What are the distinctive characteristics of urushi as a tree? Do urushi trees grow naturally in Japan? When did the culture of utilizing urushi begin? We expound these questions based on recent research in the fields of botany and archeology.

Section 2 Techniques of Lacquer

Since the Jomon period, lacquer craft using a variety of technologies has made broad-ranging developments. Its complex technology has produced various arts and crafts that were in demand depending on each historical period. We approach the prolific world of craftsmanship in the Japanese Archipelago through typical urushi craft technologies and their characteristics developed in each historical period.

Section 3  Life with Lacquer

The various lacquer-coated implements, utensils, and other items indicate how indispensable lacquerware was in the lives of people.

Urushi tree was used not only for making coating material but also for extracting wax from its fruit and making wooden floats and adhesives. Most of these uses of urushi have nearly disappeared today.

● **Source material**
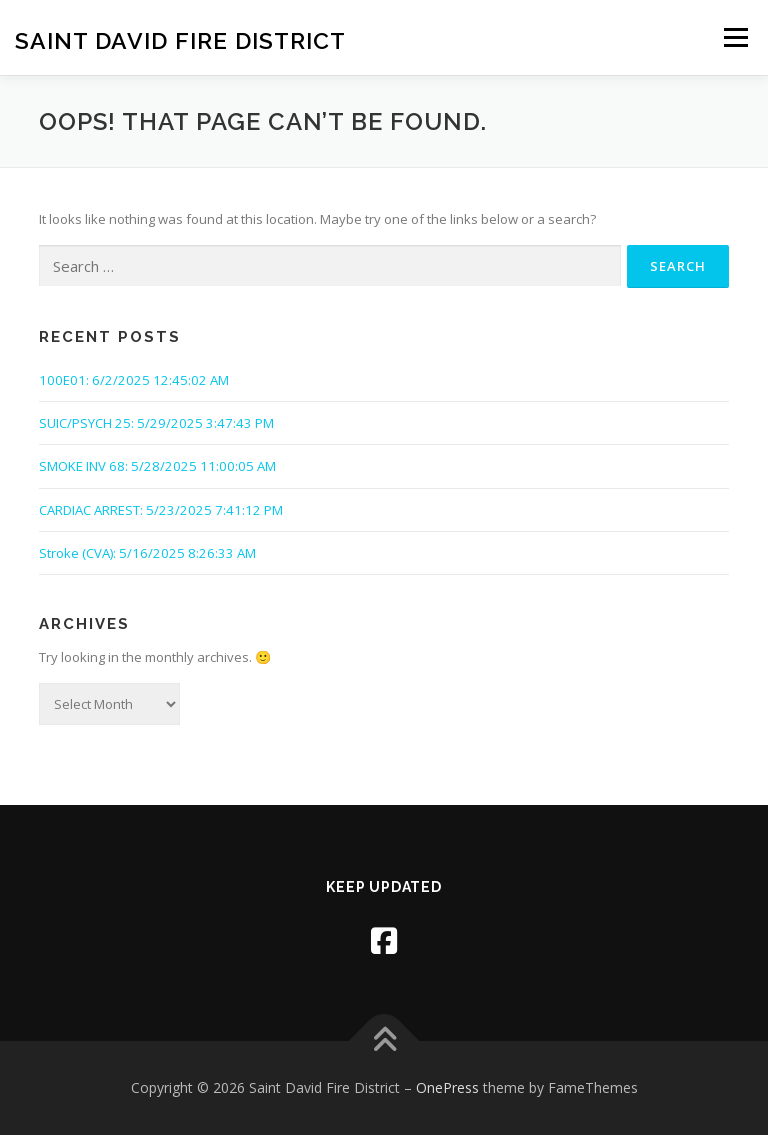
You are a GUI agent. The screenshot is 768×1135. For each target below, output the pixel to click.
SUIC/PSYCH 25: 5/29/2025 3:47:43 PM (156, 423)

● **Instruction 1**
From the text on urushi lacquer, write out the passage starting at "What are the" and ending at "in each historical period.".
● **Instruction 2**
Besides coating material, what else does the text on urushi lacquer say the urushi tree was used for?
The material comes from a source unrelated to the text on urushi lacquer.

● **Final result 1**
What are the distinctive characteristics of urushi as a tree? Do urushi trees grow naturally in Japan? When did the culture of utilizing urushi begin? We expound these questions based on recent research in the fields of botany and archeology.

Section 2 Techniques of Lacquer

Since the Jomon period, lacquer craft using a variety of technologies has made broad-ranging developments. Its complex technology has produced various arts and crafts that were in demand depending on each historical period. We approach the prolific world of craftsmanship in the Japanese Archipelago through typical urushi craft technologies and their characteristics developed in each historical period.

● **Final result 2**
Extracting wax from its fruit and making wooden floats and adhesives.